Google and Motorola have been busy trying to make midrange-premium smartphones affordable to more consumers over the past few months. In August, Motorola unveiled the Moto X—the only smartphone made in America—touting unprecedented levels of customization and quickly reducing on-contract pricing to as low as $50 for some carriers.
Two weeks ago, Google and LG announced the Nexus 5—a high-end smartphone which sells for just $350 without a carrier subsidy (for comparison, a typical phone will usually cost between $600 and $750 if purchased without a 2-year contract).
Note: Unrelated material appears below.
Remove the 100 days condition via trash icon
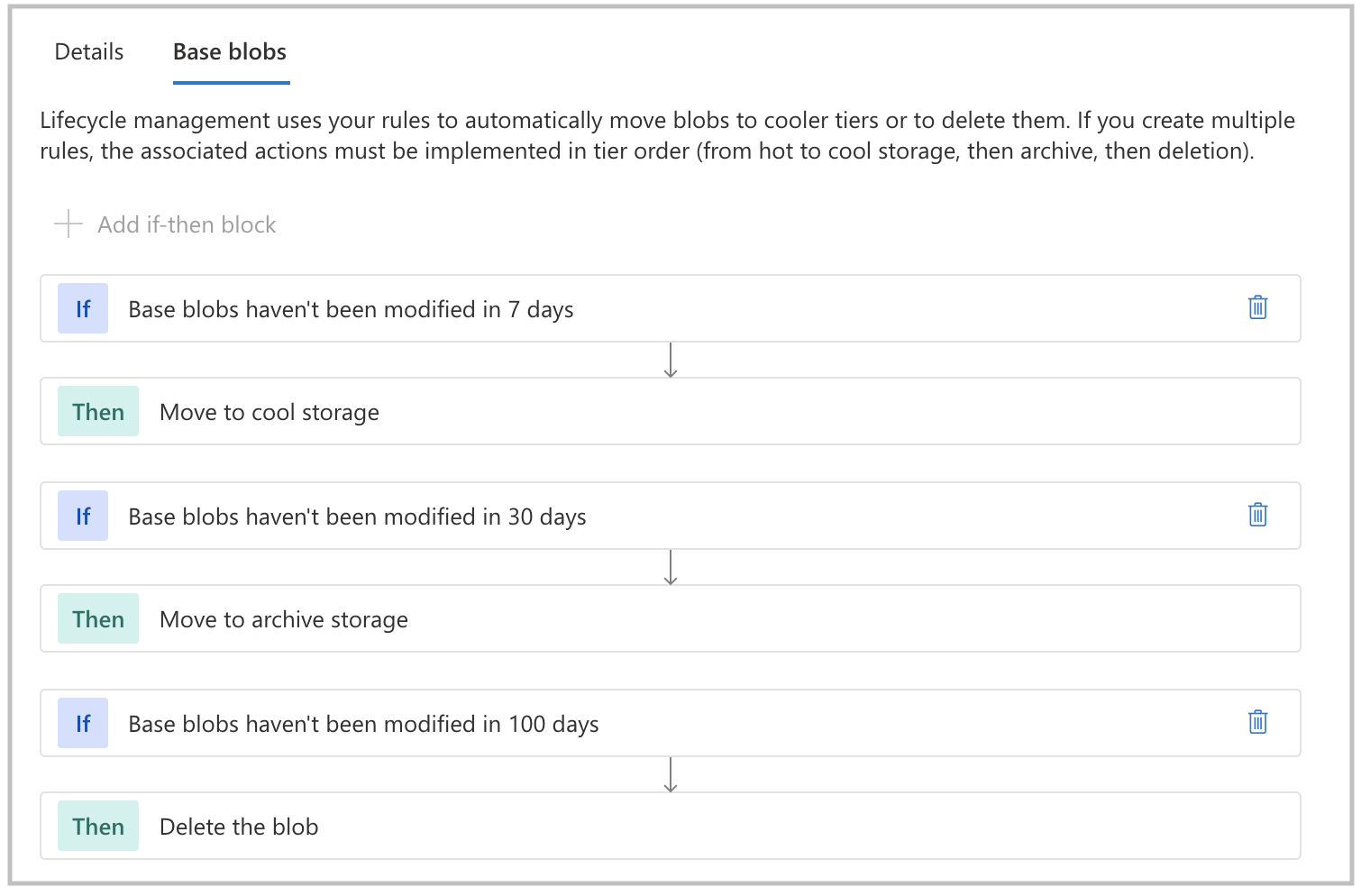This screenshot has width=1361, height=896. (x=1257, y=722)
Now, Motorola has outdone even the Nexus by announcing the new Moto G, an impressive phone with a price tag nearly half that of the Nexus 5. Starting at just $180 for the 8 GB model, the G will cost less without a two year agreement than many competitors sell for on-contract, giving a persuasive option to those stuck in the middle of a contact who cannot wait for another subsidy to roll around, as well consumers who prefer to avoid carrier contracts altogether.
Under the hood, the Moto G packs an impressive quad-core Snapdragon processor and acceptable 2070 mAh battery. The 4.5” screen tries to hit a sweet spot between some of the smaller phones on the market and the larger ones, and is capable of 720p HD video playback; it’s not full high definition, but on a midsized screen it still ought to look pretty sharp, providing marginally higher pixel density than the iPhone 5S.
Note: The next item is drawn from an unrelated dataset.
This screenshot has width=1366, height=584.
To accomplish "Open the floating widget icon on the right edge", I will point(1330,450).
The miniscule price tag does, unfortunately come with a few tradeoffs. At only 5 megapixels, the G’s rear camera won’t be shooting the highest quality photos, and the phone’s spec sheet makes no mention of 4G/LTE, which means it may not be able to take advantage of the nation’s fastest networks. It does not currently run the latest Android software (4.4 KitKat), though by the time the new Moto hits US store shelves in January there could be an update available.
What the Moto G lacks in raw horsepower, however, it tries to make up for in personality. Taking a cue from its slightly older sibling, the Moto X, the G will provide a number of colorful options to its users. Customers won’t be able to completely modify the phone’s façade before they purchase it as they can with the X, but they will have a multitude of swappable back covers and cases available to them. The shells will be available in a variety of warm colors and come in three different styles: basic back-cases, “flip shells” equipped with screen-protecting covers for the phones’ front sides, and “Grip Shells” with equally colorful rubberized sides to protect the devices from falls and make them more comfortable to hold.
The Moto G certainly will not be the most powerful smartphone around when it hits the market, but it will make a compelling case for anyone looking to get a quality handset without breaking the bank.